AMOR E TERROR
No centro, uma estátua. Em cima dela, pássaros faziam ninhos e sujavam. Havia, também, uma rua sem saída, ou melhor, com saída por cima e por onde se entrava. Eu morava em frente a essa rua em uma pequena praça no entorno da estátua. À tardinha, as sombras das árvores proporcionavam-me bons momentos quando minha tarefa de escrever já havia sido concluída. Era lá que eu ficava pensando no próximo desafio. Achava-me prisioneiro daquela responsabilidade, contudo, olhava para o passado e me conformava ao relembrar as masmorras nas quais fiquei preso.
A segunda guerra estava no final, todavia, as incertezas, não. Nesse ambiente de plena agitação entre as duas correntes que estavam sendo delineadas, fui esperar que o café ficasse pronto. A mulher, silenciosamente, preparava o que seria nosso divisor de conversas durante o jantar. Da janela do segundo andar, observava os vizinhos chegando com o que puderam comprar. As crianças deixavam as brincadeiras de lado, e os acompanhavam curiosas para saber o que comeriam.
O front da guerra estava perto, e a miséria também. Havia uma preocupação em não fazer gestos demasiados. Até nosso vestir era motivo de análise para os espiões infiltrados. A água só uma vez por semana, quando muito, por duas horas. Eu havia recebido um adiantamento em espécie, porém, com a escassez de alimentos, quase não se tinha o que comprar.

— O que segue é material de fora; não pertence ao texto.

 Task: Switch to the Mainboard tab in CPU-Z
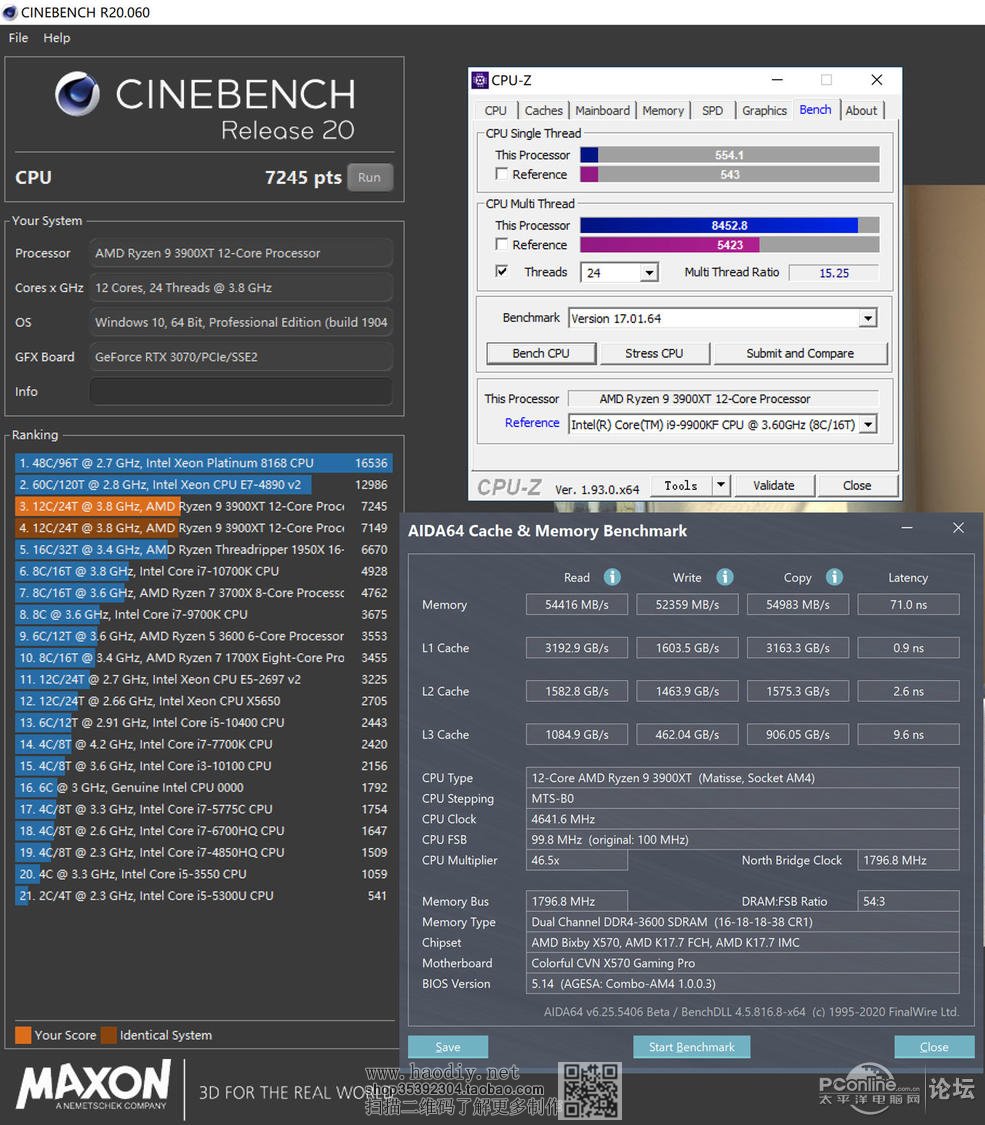click(x=602, y=111)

O reflexo do medo estava no espelho dos nossos semblantes. Eu olhava e era olhado com o mesmo sentimento. Não tinha para onde fugir. Ali era o melhor lugar, segundo comentários ouvidos no corredor do prédio bombardeado.
A mulher sofria um pouco mais do que eu. Com um filho na barriga, chorava todas as noites com pensamentos pessimistas: se a criança atravessasse? Submeter-se a um parto cesárea em hospitais lotados de soldados feridos, era loucura. Agora não tinha o que fazer, a não ser, esperar.
Jantamos, dessa vez, sem muita conversa. Havia esperança de que os alemães perdessem a guerra. Isso nos deixou mais cuidadosos em comentar algo neste sentido. As paredes tinham ouvidos, acreditávamos. Havíamos recebido uma visita da Gestapo. Meus escritos estavam sob suspeita de traição ao nazismo. A tensão, tanto no jornal quanto lá em casa, crescia.
A cidade, sob vigilância severa, nos deixava tristes. Havíamos esquecido de como sorrir, e o esforço que havia era para não chorar. Depois das notícias do rádio, deitávamo-nos para assistir pesadelos entregues pelos cochilos. O silêncio aterrador das ruas só era quebrado por veículos militares. A cada barulho anunciando que um deles trafegava, nossos corações disparavam. Prendíamos a respiração até ter a certeza de que não estacionavam em frente ao nosso prédio. Sempre as prisões aconteciam durante a noite. Não desta vez.
Fui ao hospital visitar mulher e filho. No caminho, parei para ver os filmes em cartaz. Nem pensávamos que o futuro seria tão tenebroso. Foi neste cinema que conheci Nathália. Ela estava com a mãe, e, quando me fez o pedido para trocarmos de lugar, começamos o namoro.
Uma explosão ali perto me fez voltar à realidade. Continuei caminhando. Pouco antes do prédio, dei-me conta que a distração me salvou. Mulher e filho haviam sucumbidos debaixo dos escombros do hospital.